[Start of Attachment]
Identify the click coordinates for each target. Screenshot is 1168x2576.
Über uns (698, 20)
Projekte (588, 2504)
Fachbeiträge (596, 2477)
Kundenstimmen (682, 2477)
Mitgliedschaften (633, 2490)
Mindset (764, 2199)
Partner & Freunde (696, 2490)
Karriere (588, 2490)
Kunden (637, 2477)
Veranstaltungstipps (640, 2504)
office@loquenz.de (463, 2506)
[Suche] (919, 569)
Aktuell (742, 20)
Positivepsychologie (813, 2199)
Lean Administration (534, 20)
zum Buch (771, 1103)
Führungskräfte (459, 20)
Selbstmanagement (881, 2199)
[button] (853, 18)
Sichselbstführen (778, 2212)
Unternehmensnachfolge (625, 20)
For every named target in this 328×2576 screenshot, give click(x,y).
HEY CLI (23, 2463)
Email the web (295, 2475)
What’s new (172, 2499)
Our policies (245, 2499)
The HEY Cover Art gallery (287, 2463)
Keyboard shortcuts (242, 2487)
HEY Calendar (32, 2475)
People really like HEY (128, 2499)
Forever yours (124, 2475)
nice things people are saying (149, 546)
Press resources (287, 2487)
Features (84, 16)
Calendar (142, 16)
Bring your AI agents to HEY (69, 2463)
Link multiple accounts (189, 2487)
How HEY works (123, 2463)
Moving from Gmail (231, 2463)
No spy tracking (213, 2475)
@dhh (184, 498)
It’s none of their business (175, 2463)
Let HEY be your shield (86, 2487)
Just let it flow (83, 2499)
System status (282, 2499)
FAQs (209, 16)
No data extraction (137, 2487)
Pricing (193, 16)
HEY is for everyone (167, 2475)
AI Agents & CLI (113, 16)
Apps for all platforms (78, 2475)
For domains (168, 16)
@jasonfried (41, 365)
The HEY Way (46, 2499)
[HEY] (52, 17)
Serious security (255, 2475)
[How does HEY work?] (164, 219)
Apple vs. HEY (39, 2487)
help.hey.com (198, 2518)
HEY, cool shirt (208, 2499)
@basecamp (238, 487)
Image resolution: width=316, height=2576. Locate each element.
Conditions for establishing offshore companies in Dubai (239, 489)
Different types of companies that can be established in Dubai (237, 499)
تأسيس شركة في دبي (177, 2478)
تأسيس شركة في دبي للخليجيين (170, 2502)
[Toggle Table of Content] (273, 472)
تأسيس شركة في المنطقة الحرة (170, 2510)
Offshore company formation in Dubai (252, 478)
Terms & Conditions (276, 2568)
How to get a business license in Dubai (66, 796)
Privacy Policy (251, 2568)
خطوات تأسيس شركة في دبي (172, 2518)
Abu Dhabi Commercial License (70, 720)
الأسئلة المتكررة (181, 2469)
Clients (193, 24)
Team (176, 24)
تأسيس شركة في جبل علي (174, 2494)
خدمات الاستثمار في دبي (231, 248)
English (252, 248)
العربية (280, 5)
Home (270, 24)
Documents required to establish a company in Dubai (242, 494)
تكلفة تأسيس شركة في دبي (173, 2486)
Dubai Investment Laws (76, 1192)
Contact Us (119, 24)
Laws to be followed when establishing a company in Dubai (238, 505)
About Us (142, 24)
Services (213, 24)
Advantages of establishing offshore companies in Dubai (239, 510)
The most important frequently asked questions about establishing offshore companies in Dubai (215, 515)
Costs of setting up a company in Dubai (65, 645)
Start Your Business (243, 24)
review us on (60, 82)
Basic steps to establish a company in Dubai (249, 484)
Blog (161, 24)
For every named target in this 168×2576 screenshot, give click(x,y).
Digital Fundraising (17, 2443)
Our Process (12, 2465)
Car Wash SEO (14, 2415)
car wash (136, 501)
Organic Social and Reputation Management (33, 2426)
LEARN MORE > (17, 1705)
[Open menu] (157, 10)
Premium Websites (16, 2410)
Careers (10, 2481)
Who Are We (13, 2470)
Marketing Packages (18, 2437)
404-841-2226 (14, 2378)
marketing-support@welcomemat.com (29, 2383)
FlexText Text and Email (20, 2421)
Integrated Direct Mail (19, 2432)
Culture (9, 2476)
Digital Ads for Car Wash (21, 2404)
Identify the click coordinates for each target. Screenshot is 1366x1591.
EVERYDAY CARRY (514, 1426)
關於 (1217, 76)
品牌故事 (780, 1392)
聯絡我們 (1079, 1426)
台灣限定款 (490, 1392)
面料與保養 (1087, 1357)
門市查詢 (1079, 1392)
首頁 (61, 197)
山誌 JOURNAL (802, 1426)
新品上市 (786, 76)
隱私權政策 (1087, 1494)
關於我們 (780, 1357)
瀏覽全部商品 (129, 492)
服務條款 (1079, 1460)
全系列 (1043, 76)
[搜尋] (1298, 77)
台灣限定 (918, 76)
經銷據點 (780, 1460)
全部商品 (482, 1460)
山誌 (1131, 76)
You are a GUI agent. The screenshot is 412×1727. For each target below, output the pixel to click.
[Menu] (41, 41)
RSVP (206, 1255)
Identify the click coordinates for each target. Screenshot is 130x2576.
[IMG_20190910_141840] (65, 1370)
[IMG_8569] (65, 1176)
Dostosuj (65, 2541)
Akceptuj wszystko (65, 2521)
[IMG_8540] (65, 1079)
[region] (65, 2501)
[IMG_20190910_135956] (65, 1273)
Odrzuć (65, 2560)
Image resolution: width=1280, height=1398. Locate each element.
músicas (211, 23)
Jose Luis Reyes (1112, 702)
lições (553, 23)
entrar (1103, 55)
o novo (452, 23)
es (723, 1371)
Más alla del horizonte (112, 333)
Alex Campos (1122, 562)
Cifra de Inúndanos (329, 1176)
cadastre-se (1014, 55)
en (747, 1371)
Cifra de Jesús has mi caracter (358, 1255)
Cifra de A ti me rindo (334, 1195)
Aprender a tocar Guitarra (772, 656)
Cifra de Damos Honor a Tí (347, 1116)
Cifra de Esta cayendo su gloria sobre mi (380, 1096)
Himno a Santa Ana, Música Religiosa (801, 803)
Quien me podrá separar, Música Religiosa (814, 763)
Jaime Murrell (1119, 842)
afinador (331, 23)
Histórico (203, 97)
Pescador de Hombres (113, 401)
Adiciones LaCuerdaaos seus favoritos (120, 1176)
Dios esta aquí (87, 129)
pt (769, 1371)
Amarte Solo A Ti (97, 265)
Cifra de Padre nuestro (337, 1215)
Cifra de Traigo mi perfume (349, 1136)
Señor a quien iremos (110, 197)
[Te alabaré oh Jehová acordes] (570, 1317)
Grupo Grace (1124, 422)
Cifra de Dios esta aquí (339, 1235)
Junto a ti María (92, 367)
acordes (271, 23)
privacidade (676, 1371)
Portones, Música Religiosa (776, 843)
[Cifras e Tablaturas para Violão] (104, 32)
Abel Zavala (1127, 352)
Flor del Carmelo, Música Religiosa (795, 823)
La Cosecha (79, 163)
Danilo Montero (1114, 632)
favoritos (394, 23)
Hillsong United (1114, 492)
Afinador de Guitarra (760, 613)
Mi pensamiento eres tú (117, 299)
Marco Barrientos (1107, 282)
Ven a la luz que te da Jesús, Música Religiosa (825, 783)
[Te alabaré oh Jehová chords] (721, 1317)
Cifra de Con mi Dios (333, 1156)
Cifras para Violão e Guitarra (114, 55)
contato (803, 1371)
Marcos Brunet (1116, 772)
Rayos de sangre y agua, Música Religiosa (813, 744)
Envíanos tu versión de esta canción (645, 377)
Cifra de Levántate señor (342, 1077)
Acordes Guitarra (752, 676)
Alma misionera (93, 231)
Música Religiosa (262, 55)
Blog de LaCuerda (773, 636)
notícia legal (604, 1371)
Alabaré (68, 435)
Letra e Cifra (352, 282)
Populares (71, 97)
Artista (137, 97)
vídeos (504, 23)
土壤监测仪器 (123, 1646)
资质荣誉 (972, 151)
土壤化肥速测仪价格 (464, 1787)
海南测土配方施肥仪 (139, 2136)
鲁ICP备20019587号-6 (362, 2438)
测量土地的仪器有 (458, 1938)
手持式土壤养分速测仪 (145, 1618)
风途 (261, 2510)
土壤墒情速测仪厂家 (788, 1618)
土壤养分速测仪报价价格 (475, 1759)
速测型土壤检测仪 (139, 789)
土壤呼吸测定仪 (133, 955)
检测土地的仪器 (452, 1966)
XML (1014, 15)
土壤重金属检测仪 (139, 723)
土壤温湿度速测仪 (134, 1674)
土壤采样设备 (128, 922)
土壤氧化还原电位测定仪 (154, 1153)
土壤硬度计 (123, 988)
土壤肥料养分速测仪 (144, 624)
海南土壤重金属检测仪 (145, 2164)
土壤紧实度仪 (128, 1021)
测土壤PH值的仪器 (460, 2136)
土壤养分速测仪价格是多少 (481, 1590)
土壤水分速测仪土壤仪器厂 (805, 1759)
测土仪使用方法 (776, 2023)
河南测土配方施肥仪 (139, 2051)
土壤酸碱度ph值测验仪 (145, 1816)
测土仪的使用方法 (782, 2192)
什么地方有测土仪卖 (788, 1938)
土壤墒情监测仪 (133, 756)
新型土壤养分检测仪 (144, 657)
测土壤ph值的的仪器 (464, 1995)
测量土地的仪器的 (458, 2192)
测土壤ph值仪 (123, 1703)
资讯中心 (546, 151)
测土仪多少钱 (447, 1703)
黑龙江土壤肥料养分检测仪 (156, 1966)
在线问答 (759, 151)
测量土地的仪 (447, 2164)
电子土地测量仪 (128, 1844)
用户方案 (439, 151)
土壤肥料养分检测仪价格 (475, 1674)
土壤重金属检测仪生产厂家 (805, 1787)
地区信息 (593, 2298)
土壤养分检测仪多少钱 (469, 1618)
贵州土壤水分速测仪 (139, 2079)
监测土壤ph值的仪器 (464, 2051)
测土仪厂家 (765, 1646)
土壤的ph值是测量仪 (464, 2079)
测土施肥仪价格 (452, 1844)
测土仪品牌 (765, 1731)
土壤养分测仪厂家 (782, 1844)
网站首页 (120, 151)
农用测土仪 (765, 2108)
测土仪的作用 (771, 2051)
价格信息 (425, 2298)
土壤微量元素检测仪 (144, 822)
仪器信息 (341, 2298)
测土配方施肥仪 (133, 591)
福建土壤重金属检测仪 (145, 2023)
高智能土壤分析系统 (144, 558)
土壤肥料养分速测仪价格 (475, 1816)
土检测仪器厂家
[End of Attachment]
EXERCISE DESCRIPTION:
Spot every line in the entries that includes the word "give", and copy each one out.

WRITTEN ANSWER:
For every named target in this 328×2576 screenshot, give click(x,y).
For every named target in this 168×2576 screenshot, give click(x,y).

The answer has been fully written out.